■ WHAT THIS TASK INVOLVES
Where does the word "Especialização" show up in the records? Copy every line that has it.

Stored data

+--

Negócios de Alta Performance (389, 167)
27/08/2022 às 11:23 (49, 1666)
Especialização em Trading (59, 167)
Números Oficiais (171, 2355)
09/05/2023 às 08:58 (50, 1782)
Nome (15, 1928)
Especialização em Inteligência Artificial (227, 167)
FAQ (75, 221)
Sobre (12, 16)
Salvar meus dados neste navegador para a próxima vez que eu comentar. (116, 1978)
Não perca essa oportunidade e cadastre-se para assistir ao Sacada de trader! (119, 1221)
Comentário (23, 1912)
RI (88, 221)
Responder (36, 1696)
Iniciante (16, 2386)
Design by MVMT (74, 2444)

+--

■ EXERCISE RESPONSE
Especialização em Trading (59, 167)
Especialização em Inteligência Artificial (227, 167)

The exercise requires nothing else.